Foram também adotadas medidas para melhorar a visibilidade do motorista, com a diminuição dos pontos cegos, e adoção da proteção dianteira vinculada com a coluna de direção. Outro avanço recente, decorrente da pandemia da covid-19, foi a incorporação de itens de biossegurança, alguns dos quais em definitivo.

No conforto, os avanços se concentraram na renovação de ar interno, com ar-condicionado mais potente e melhor distribuição do ar, menor vibração e ruído interno. Com a eletrônica embarcada, foi possível melhorar os sistemas de som e vídeo, abrindo oportunidades para televisão, streaming e internet a bordo. Também houve a preocupação com a inclusão social e acessibilidade por meio do uso de elevadores em todos os ônibus rodoviários.

Outra ênfase foi dada na redução do peso dos veículos, que atualmente tem uma tonelada a menos em relação aos modelos do passado. Para alcançar os objetivos, houve a substituição de materiais, com uso maior de recicláveis, como alumínio, plástico injetado e novas composições químicas. Com o mesmo objetivo foi feita pesquisa sobre a aerodinâmica, resultando no reposicionamento dos espelhos mais à frente, o que gerou redução de mais 1% a 2% no consumo de combustível. Com a substituição dos espelhos por câmeras, é possível acrescentar mais 0,5% de redução.

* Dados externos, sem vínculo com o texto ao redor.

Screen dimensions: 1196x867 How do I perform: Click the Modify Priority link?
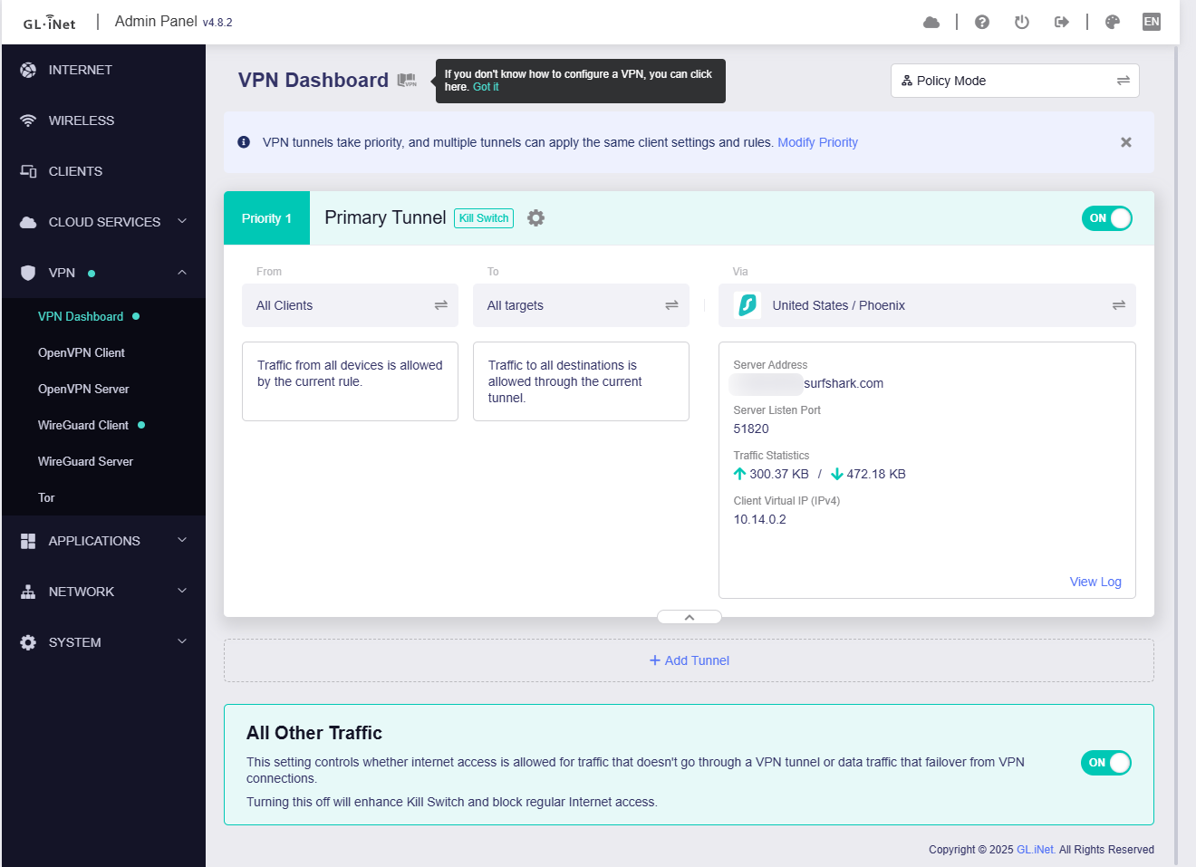(817, 142)
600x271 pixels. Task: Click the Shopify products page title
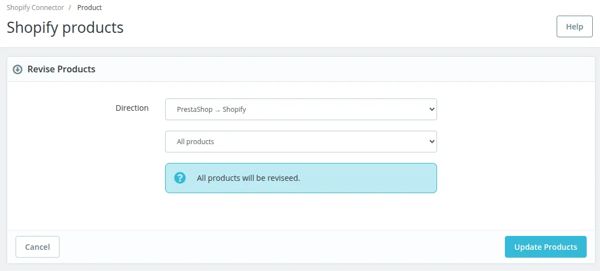coord(65,27)
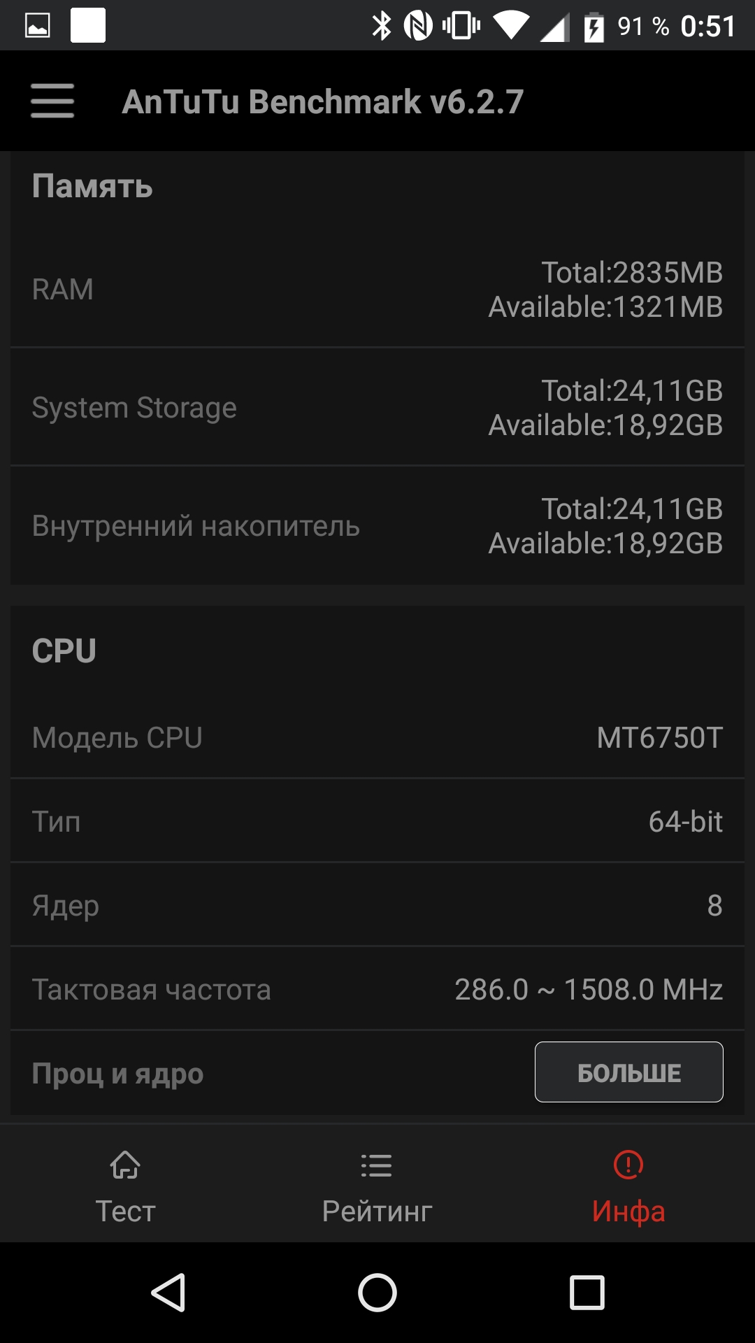Tap the Внутренний накопитель row
This screenshot has height=1343, width=755.
click(x=378, y=526)
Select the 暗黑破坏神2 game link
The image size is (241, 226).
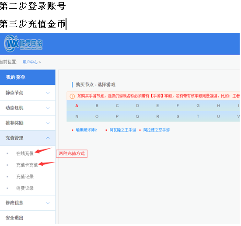pyautogui.click(x=86, y=130)
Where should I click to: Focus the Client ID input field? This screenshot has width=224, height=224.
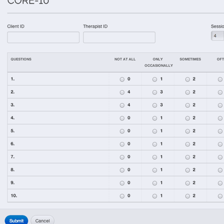pos(43,37)
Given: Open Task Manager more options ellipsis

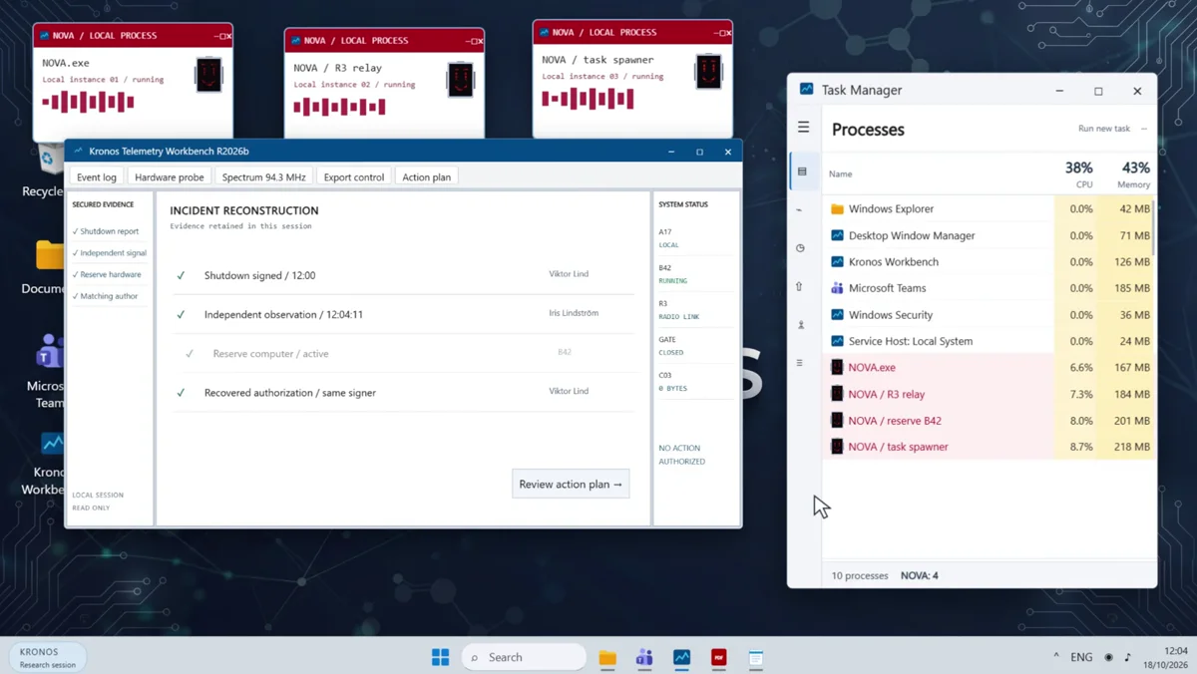Looking at the screenshot, I should tap(1144, 129).
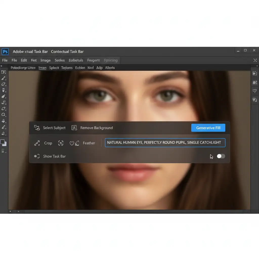The height and width of the screenshot is (259, 259).
Task: Select the Brush tool in left toolbar
Action: click(x=4, y=78)
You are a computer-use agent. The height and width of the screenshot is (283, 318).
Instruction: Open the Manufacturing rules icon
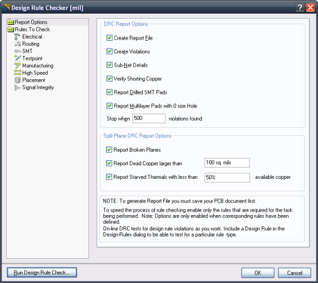pyautogui.click(x=18, y=66)
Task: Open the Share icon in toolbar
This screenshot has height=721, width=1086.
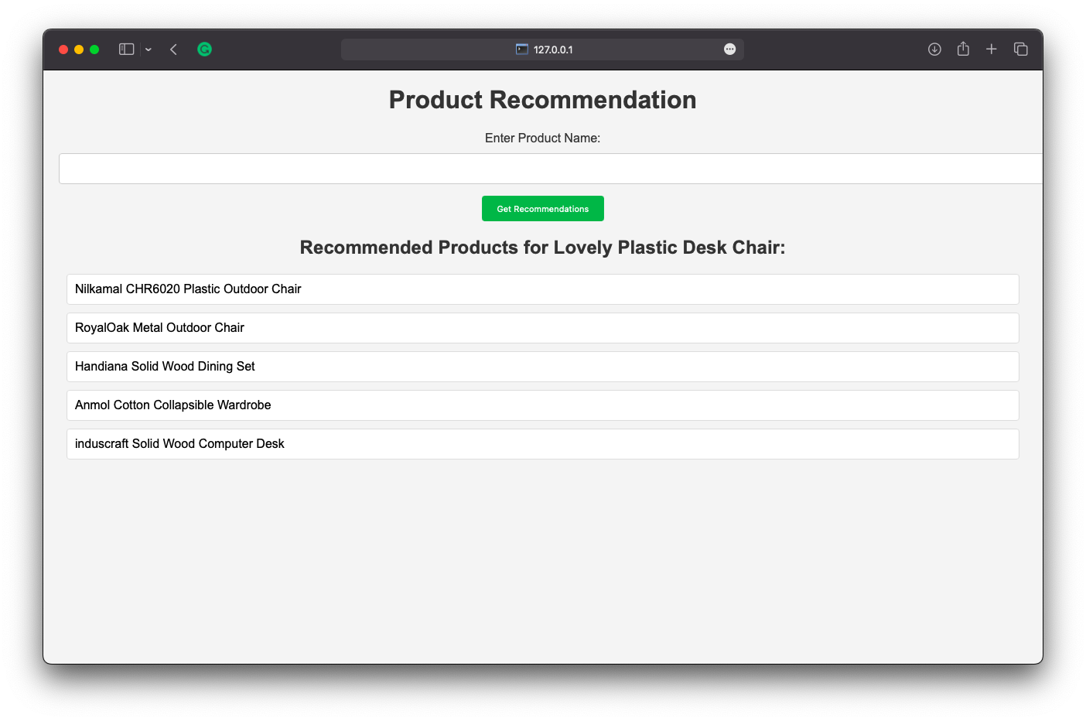Action: (x=963, y=49)
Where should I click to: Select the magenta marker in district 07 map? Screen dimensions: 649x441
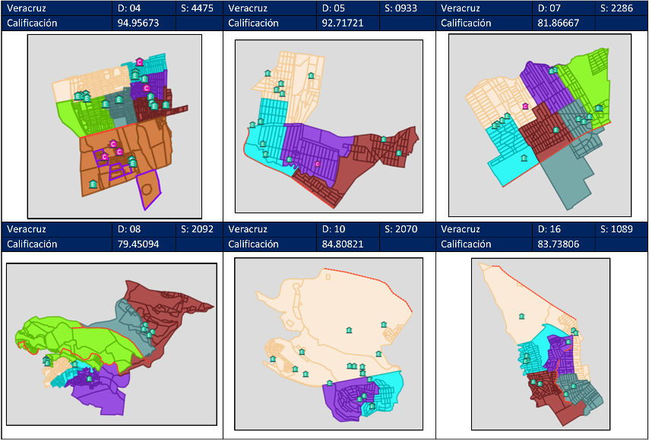pyautogui.click(x=525, y=107)
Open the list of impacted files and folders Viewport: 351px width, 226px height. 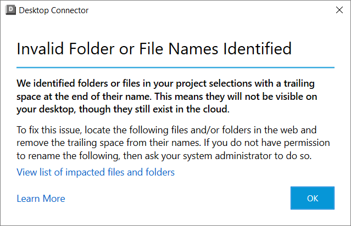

Com a adoção do terceiro eixo, surgiram os modelos rodoviários high e double decker, elevando a capacidade de transporte, sem sobrecarregar as rodovias. Também oportunizou mudança na lei para permitir ônibus de 14 metros. No segmento de urbano, uma das principais novidades é a bilhetagem eletrônica, que está viabilizando a retirada dos cobradores.

O DESAFIO DAS ESTRADAS

A despeito da expressiva participação do modal rodoviário na matriz de transportes, há poucos trechos pavimentados no Brasil em relação à sua área total. Estudo mais recente indica que a malha rodoviária brasileira era de 1.720.700 quilômetros, sendo que apenas 12,4% com pavimentação, ou seja, menos de 213,5 mil quilômetros. Os dados foram levantados pela Confederação Nacional do Transporte (CNT).

Na avaliação da entidade, a evolução da malha rodoviária no Brasil, ao longo dos anos, tem sido insuficiente para atenuar as disparidades em relação a outros países e, ainda, para acompanhar as crescentes demandas internas de transporte. Consideradas apenas as rodovias sob jurisdição federal, no período de 2010 a 2020, houve aumento de 3,7% nas pavimentações.